This (SP Land/Powdr and ASC) is reminding me of a company that makes a product they know will hurt people. Their analysis shows them they will earn $20 million in profits and only have to pay out $2 million in lawsuits, so they go ahead and make/sell the harmful product. Is that ethical behaviour, that should be justified as good business?
It was SP Land Co/Powdr's choice to not honor the lifetime passes (ones which the holders certainly seem to have been led to believe went with their lifetime and not the lifetime of Sherburne Corp which hasn't really existed in a long time). It was certainly no secret that the passes exist. Killington ski area may never have gotten off the ground without such passes. Maybe SP Land/Powdr should have paid ASC less $ for Killington and behaved in a responsible/good faith manner as their first step, if they felt the passes were a costly liablity. Maybe SP Land/Powdr should go after the $3 million held in escrow and honor their obligation to the passholders. Maybe if the language in the SEC filed Purchase agreement had not stated that the lifetime passes would be honored, many of us would have asked more questions earlier and gotten involved in the transfer of the land lease with the State of Vermont.
How insulting to these loyal Killington people to drop this bomb, then say in the letter, if you have any questions call the season pass office which isn't open until August. I have tried to call Killington, but I can't get anyone (they are on vacation for a month), except in sales and reservations. Even though I did leave a message for Chris Nyberg (who is physically present in Killington), he has not returned my phone call.
The ski community is very linked around the country, if not the world, and SP Land/Powdr seems to have underestimated the passion many of us have for the sport. Of course word would spread of SP Land/Powdr's bad faith. Here in VT there are several other decent ski areas ~ an hour's drive from Killington. Many of us will ski at the other areas, as will the family and friends who used to come here and buy tickets or passes because we skied at Killington.

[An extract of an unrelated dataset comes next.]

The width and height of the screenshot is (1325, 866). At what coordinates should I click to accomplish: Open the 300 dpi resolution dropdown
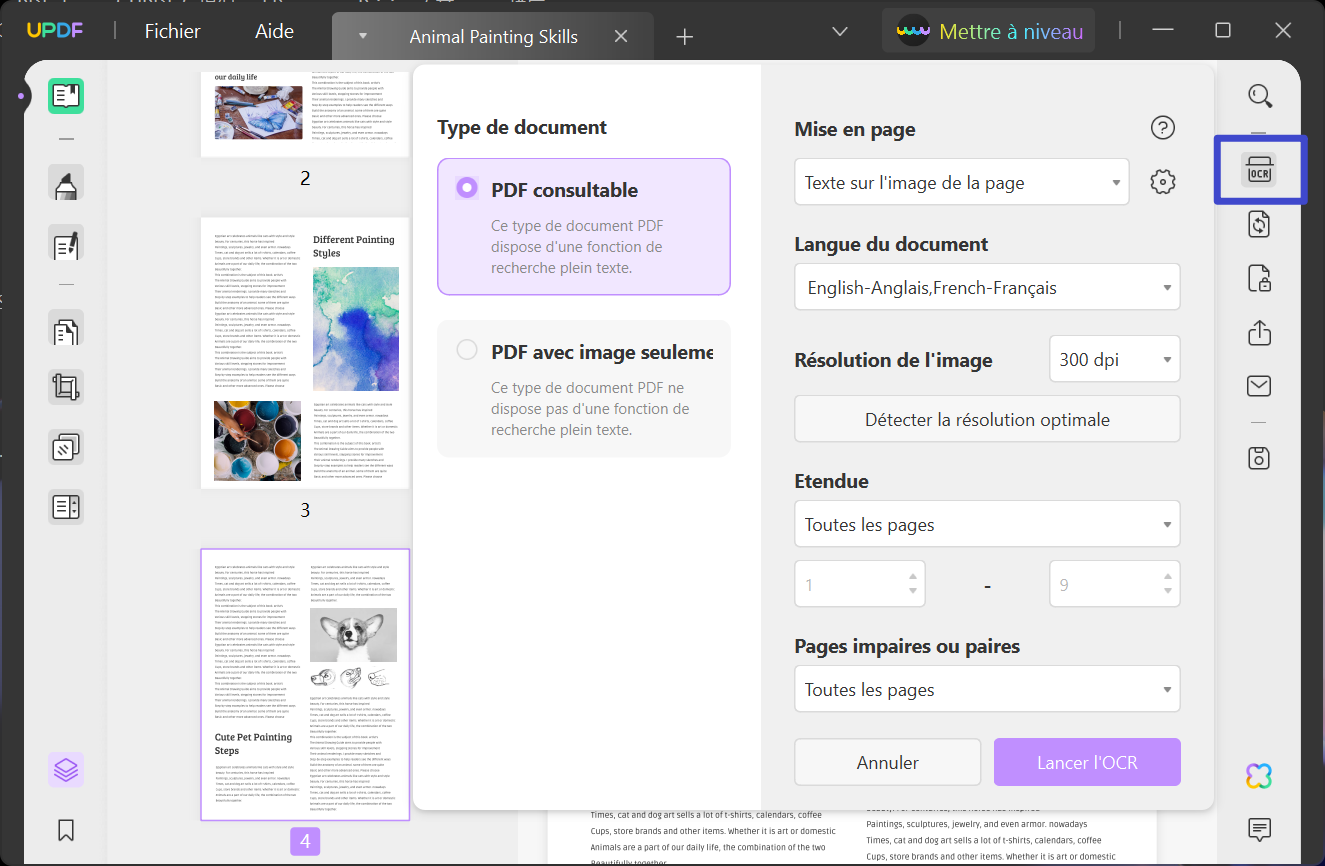point(1114,359)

No, I am not affiliated with Killington in any way. Just stating my opinions.

But it sounds like you have a vested interest...and I have already apologized in advance for your hardship.

And I would do the same if I was in your position...vote with my dollars and ski elsewhere.

Maybe all of your friends will stop skiing at Killington...but I still doubt the total number of such defections will seriously impact Killington financially.

JMHO.
 

JimG.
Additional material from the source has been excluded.